---- Dataset extract

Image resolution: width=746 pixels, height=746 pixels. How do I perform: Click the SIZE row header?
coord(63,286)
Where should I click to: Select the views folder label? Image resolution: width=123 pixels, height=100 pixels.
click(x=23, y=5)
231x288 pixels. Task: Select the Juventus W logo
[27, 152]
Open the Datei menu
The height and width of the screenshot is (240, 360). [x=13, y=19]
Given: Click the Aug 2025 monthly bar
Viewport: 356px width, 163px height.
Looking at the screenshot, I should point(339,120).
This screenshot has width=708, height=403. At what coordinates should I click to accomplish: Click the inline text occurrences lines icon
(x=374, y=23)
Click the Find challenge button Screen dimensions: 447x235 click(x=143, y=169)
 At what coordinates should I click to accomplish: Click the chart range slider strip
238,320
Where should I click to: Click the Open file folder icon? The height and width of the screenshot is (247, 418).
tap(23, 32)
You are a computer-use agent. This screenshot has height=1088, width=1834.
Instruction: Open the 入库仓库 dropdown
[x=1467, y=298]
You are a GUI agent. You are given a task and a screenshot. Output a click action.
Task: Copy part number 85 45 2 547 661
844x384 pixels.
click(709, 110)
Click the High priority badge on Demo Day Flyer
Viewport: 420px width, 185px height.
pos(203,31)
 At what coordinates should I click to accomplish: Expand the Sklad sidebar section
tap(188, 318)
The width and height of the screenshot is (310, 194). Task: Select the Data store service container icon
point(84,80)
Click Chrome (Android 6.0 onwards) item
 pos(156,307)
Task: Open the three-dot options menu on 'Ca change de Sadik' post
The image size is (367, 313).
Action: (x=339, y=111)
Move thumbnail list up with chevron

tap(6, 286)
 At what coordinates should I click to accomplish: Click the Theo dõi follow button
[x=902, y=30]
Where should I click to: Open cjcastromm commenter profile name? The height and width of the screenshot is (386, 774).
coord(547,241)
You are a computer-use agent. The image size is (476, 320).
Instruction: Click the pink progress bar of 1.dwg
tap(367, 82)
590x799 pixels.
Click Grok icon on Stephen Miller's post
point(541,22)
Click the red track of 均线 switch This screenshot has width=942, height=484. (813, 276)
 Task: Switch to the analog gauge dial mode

--------

Repeat the whole listing exactly, line for line.

### Your solution
Image resolution: width=746 pixels, height=746 pixels. How do I perform: Click the SIZE row header?
coord(63,286)
Where should I click to: Select the views folder label? Image resolution: width=123 pixels, height=100 pixels.
click(x=23, y=5)
231x288 pixels. Task: Select the Juventus W logo
[27, 152]
Open the Datei menu
The height and width of the screenshot is (240, 360). [x=13, y=19]
Given: Click the Aug 2025 monthly bar
Viewport: 356px width, 163px height.
Looking at the screenshot, I should point(339,120).
This screenshot has width=708, height=403. At what coordinates should I click to accomplish: Click the inline text occurrences lines icon
(x=374, y=23)
Click the Find challenge button Screen dimensions: 447x235 click(x=143, y=169)
 At what coordinates should I click to accomplish: Click the chart range slider strip
238,320
Where should I click to: Click the Open file folder icon? The height and width of the screenshot is (247, 418).
tap(23, 32)
You are a computer-use agent. This screenshot has height=1088, width=1834.
Instruction: Open the 入库仓库 dropdown
[x=1467, y=298]
You are a GUI agent. You are given a task and a screenshot. Output a click action.
Task: Copy part number 85 45 2 547 661
844x384 pixels.
click(709, 110)
Click the High priority badge on Demo Day Flyer
Viewport: 420px width, 185px height.
pos(203,31)
 At what coordinates should I click to accomplish: Expand the Sklad sidebar section
tap(188, 318)
The width and height of the screenshot is (310, 194). Task: Select the Data store service container icon
point(84,80)
Click Chrome (Android 6.0 onwards) item
 pos(156,307)
Task: Open the three-dot options menu on 'Ca change de Sadik' post
The image size is (367, 313).
Action: (x=339, y=111)
Move thumbnail list up with chevron

tap(6, 286)
 At what coordinates should I click to accomplish: Click the Theo dõi follow button
[x=902, y=30]
Where should I click to: Open cjcastromm commenter profile name? The height and width of the screenshot is (386, 774).
coord(547,241)
You are a computer-use agent. The image size is (476, 320).
Instruction: Click the pink progress bar of 1.dwg
tap(367, 82)
590x799 pixels.
Click Grok icon on Stephen Miller's post
point(541,22)
Click the red track of 均线 switch This screenshot has width=942, height=484. (813, 276)
 Task: Switch to the analog gauge dial mode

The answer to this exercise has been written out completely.